No changes needed here.

2. Active editing (existing)

Documents in the document folder can be:

Viewed, searched, tagged, assigned to stories
Rotated (destructive, rehashes)
Date and metadata edited
Bulk-edited via multi-select

No changes needed here.

3. Archival (new)

Archival removes documents from day-to-day use while preserving all metadata for audit and recovery. It is a two-stage process: archive pending then archived.

Archive design

Archive folder

A new config value ARCHIVE_PATH (default: archive/ sibling of DOCUMENT_PATH). The archive folder mirrors the nested directory structure of the document folder:

documents/L/00/12/34/001234.orig.pdf      →  archive/L/00/12/34/001234.orig.pdf
documents/L/00/12/34/001234.ocr.txt       →  archive/L/00/12/34/001234.ocr.txt
documents/L/00/12/34/001234.thumb.png     →  archive/L/00/12/34/001234.thumb.png
documents/L/00/12/34/001234.tags.json     →  archive/L/00/12/34/001234.tags.json
                                              archive/L/00/12/34/001234.lifecycle.json  (new)

__Given instruction a__
Reproduce the passage of the document-archiving text that runs from "Documents in the" to "3. Archival (new)".

__Supplied information__
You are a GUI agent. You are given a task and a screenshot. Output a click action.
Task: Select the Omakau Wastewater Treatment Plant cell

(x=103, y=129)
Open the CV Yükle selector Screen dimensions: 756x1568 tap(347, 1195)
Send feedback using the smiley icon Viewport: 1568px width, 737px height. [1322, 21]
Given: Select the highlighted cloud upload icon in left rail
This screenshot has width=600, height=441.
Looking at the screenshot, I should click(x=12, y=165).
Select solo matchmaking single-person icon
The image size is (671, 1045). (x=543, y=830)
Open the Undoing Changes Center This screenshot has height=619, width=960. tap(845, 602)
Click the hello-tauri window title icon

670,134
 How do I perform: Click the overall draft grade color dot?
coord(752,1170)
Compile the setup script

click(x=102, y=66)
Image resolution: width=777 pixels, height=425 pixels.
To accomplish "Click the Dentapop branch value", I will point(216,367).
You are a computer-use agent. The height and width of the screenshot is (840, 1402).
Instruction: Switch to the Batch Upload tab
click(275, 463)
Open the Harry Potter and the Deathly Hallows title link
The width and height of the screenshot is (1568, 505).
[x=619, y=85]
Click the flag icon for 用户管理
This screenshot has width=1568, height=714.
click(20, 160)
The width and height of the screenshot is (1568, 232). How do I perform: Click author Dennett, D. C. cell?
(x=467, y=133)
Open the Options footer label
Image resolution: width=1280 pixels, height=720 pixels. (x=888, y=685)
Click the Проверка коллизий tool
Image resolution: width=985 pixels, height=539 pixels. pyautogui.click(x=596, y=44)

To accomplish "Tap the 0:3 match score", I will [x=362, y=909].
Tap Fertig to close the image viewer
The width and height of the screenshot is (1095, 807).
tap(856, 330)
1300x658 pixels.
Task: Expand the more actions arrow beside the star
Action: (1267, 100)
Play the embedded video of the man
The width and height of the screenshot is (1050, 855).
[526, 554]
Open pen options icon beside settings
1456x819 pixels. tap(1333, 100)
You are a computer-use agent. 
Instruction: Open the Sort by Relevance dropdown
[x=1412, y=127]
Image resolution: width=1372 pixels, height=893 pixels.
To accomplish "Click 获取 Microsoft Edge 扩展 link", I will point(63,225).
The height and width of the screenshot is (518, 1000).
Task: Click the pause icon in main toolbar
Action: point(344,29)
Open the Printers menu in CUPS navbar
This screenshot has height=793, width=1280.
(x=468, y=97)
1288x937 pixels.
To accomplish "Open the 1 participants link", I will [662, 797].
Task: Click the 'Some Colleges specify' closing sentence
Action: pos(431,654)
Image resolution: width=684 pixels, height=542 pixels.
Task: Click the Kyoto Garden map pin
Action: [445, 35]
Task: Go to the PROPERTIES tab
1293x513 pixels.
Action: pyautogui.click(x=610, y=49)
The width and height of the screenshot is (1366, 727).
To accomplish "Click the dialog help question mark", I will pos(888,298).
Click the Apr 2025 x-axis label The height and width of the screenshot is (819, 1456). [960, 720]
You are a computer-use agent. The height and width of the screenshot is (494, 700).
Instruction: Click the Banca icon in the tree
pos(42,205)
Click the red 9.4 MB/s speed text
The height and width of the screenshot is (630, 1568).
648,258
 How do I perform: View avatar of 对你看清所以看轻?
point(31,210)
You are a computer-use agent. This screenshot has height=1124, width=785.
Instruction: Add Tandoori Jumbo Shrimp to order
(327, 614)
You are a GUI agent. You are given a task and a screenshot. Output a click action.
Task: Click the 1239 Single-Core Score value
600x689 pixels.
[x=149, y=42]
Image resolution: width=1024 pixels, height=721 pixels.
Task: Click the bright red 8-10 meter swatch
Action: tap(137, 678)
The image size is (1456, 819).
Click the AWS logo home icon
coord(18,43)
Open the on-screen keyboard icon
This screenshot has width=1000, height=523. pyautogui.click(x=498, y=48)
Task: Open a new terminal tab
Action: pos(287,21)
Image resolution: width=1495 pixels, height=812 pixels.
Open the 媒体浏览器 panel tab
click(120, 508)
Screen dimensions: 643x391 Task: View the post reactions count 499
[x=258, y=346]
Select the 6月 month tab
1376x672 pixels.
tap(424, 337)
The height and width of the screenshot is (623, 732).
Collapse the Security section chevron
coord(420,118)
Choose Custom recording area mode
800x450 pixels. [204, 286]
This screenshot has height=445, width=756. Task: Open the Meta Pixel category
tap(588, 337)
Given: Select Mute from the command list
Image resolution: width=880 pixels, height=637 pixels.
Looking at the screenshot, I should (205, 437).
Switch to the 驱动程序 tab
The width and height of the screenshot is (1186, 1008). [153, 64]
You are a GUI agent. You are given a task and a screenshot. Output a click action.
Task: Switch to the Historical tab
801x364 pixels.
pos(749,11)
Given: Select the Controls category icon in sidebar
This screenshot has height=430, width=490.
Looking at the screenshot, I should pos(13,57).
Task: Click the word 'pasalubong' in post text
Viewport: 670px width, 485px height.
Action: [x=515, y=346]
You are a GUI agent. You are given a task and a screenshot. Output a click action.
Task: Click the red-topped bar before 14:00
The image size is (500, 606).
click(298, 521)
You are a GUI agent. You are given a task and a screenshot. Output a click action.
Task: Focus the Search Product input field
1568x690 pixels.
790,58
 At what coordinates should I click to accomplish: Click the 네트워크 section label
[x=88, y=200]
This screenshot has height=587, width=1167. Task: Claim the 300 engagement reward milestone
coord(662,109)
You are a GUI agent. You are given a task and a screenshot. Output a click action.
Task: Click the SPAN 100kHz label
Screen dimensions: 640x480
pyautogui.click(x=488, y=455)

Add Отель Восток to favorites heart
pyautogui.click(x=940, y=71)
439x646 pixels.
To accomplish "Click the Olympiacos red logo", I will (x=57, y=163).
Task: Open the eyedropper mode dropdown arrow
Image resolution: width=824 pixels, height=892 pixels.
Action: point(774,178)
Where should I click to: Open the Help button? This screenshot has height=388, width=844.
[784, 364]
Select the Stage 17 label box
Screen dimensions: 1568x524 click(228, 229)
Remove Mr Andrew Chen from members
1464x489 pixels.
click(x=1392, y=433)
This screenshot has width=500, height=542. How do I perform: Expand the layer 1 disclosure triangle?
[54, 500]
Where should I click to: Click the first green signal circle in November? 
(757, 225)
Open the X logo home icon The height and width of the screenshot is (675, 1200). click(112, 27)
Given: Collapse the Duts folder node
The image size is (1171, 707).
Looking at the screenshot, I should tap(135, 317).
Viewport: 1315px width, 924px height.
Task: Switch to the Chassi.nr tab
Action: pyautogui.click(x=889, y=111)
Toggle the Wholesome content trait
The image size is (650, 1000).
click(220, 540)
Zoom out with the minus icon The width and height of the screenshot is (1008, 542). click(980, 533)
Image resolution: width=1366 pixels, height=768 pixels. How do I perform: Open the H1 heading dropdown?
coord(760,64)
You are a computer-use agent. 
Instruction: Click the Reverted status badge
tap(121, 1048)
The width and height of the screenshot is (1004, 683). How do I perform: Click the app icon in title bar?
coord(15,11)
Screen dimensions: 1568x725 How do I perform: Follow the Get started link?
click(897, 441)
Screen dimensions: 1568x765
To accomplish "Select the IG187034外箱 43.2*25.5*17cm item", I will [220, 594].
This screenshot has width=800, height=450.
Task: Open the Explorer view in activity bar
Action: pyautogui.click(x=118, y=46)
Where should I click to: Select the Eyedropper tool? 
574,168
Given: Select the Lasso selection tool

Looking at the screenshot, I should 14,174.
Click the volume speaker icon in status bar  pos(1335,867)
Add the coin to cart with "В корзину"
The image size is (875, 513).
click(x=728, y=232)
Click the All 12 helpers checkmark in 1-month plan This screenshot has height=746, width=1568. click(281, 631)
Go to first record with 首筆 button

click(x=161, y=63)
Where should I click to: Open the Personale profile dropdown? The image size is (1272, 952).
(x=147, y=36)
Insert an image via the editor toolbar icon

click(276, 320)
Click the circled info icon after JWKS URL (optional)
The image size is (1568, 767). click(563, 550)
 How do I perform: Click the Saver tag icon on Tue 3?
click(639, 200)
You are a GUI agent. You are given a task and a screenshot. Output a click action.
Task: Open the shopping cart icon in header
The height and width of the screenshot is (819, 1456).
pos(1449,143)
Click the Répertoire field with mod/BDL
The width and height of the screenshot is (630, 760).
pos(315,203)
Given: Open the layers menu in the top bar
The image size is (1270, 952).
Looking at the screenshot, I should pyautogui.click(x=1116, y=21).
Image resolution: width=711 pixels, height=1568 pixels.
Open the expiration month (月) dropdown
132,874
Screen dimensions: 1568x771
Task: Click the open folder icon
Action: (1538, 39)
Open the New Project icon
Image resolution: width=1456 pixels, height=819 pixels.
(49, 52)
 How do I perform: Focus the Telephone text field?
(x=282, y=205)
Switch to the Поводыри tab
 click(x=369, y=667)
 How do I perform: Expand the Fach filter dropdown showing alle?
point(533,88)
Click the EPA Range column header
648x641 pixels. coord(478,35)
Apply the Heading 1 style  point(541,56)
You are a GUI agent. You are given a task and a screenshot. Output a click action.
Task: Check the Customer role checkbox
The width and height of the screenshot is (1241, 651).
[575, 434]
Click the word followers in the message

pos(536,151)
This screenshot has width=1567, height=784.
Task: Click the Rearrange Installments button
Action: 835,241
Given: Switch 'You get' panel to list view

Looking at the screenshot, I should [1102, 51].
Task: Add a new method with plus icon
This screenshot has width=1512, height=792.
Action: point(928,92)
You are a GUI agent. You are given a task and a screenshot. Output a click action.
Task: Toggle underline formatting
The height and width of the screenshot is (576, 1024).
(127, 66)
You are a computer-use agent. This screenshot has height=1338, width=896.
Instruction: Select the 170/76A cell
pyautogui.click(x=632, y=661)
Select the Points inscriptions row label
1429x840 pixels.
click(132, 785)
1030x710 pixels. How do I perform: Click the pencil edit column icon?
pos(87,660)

__Given instruction b__
Write out the lines of the records from the line with "has height=1338, width=896." through the last line of the records.

__Final result a__
Documents in the document folder can be:

Viewed, searched, tagged, assigned to stories
Rotated (destructive, rehashes)
Date and metadata edited
Bulk-edited via multi-select

No changes needed here.

3. Archival (new)

__Final result b__
You are a computer-use agent. This screenshot has height=1338, width=896.
Instruction: Select the 170/76A cell
pyautogui.click(x=632, y=661)
Select the Points inscriptions row label
1429x840 pixels.
click(132, 785)
1030x710 pixels. How do I perform: Click the pencil edit column icon?
pos(87,660)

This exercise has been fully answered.